Je m'intéresse aux séries coréennes pour explorer les diversités culturelles en me demandant parfois ce qui relève de la réalité et de la fiction. C'est toujours valable un peu partout. Mais les fictions coréennes pratiquent souvent le mélange des genres (dramatique, comique, pontifiant, grotesque, tragique...). On se demande parfois si on doit rire ou pleurer quand on ne possède pas les codes de la vie sociale locale.

Comme je l'ai remarqué pour une série précédente Misaeng, les épisodes d'un peu plus d'une heure me paraissent trop longs. Il n'y a pas trop de flashbacks cette fois, mais on pourrait facilement raccourcir d'un quart d'heure chaque épisode. Une solution aurait d'ailleurs pu être de supprimer totalement l'ajout de l'intrigue policière glauque (sur un principe prévisible d'emblée) qui n'apporte absolument rien. On a carrément droit à des meurtres en série quand même ! Même si elle n'occupe pas trop de temps en elle-même, un des personnages qui fait diversion pourrait aussi disparaître. Car le thème principal du surmenage scolaire aurait été bien suffisant pour mettre en scène des conséquences morbides éventuelles et même plus dramatiques du fait de leur relativisation par cet ajout de meurtres inutiles.

L'autre thématique omniprésente est évidemment le contrôle social permanent : entre élèves, des professeurs par les parents, des professeurs entre eux, complété par le poids des réseaux sociaux et des médias. L'ambiance coréenne est assez étouffante malgré des rapports humains parfois chaleureux. Il semble bien que tous les personnages soient déprimés et pas seulement le personnage principal du professeur vedette dont la neurasthénie initiale est l'argument de la presque totalité de la série. Le dynamisme brouillon de l'héroïne, NAM Haeng-Seon, mère célibataire d'une des élèves qui tient une boutique de traiteur, est destinée à sa rédemption amoureuse (pudique) ultime. Elle subit classiquement la coalition de tous les obstacles du harcèlement par les conventions étouffantes d'un archaïsme confucéen persistant assez généralisé.

L'intérêt principal de la série est une galerie de personnages généralement bien servie par les acteurs, malgré les excès baroques de la dramaturgie d'ensemble. On a souvent l'impression que les scénaristes coréens veulent trop en faire, comme avec les meurtres ou les liens entre certains personnages dans le passé. Ce dernier point me semble un truc actuel lassant d'écoles de scénario télé un peu partout dans le monde. C'est sans doute lié aux longueurs par l'ajout d'intrigues parallèles pour augmenter le nombre d'épisodes.
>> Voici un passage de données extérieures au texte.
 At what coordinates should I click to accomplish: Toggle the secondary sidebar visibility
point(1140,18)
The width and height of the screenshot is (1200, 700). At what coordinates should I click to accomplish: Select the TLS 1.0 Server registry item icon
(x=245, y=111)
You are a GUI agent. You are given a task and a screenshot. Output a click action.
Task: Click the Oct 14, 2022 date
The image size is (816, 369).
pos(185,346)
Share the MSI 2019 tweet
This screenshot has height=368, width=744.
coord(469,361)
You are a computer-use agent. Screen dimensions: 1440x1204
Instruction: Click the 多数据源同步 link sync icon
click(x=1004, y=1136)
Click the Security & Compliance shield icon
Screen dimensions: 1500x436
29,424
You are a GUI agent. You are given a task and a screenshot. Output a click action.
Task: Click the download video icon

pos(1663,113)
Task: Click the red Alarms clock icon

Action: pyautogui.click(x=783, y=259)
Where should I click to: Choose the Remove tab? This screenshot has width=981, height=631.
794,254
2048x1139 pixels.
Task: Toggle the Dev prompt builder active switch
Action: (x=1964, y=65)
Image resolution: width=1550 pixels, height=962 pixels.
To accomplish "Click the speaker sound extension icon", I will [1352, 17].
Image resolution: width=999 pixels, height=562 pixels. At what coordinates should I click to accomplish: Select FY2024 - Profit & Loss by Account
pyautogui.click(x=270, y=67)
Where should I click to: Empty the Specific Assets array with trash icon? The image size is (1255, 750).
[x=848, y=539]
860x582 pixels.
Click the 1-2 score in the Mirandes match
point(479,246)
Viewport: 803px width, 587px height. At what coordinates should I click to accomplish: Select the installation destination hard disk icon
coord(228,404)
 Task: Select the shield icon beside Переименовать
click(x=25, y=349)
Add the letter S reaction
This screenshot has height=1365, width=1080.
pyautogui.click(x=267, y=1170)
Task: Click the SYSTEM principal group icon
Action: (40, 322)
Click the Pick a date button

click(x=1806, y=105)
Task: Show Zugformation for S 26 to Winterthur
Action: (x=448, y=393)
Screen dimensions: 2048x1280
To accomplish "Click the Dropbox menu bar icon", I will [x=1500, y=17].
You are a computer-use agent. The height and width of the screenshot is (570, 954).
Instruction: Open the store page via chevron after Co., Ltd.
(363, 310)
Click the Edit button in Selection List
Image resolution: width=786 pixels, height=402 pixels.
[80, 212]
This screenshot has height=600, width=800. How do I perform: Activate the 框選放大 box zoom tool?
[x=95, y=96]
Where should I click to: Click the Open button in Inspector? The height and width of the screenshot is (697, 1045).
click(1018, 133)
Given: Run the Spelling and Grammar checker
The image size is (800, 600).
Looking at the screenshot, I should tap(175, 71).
Avec les réserves mentionnées sur la question du réalisme, il me semble que le bilan global de la série consiste pourtant dans une variation très intéressante sur le thème classique de la transgression des conventions, accentuée par le formalisme figé des codes culturels coréens. Je concluais mon compte rendu de Misaeng en disant qu'il semble que « tous les codes sociaux ne servent absolument pas à améliorer quoi que ce soit, ni les rapports interpersonnels ni l'efficacité professionnelle, bien au contraire. » Avec L'Amour au rattrapage, la morale de la fable est plutôt que la transgression des codes est généralisée, en mal ou en bien. La sorte d'omerta complotiste des conventions semble vouloir substituer le conformisme aux émotions sincères. Le happy end paraît argumenter qu'il suffit d'être plus naturel pour éviter l'accumulation de drames. Ça semble cohérent, quoique très optimiste dans ce contexte très pesant.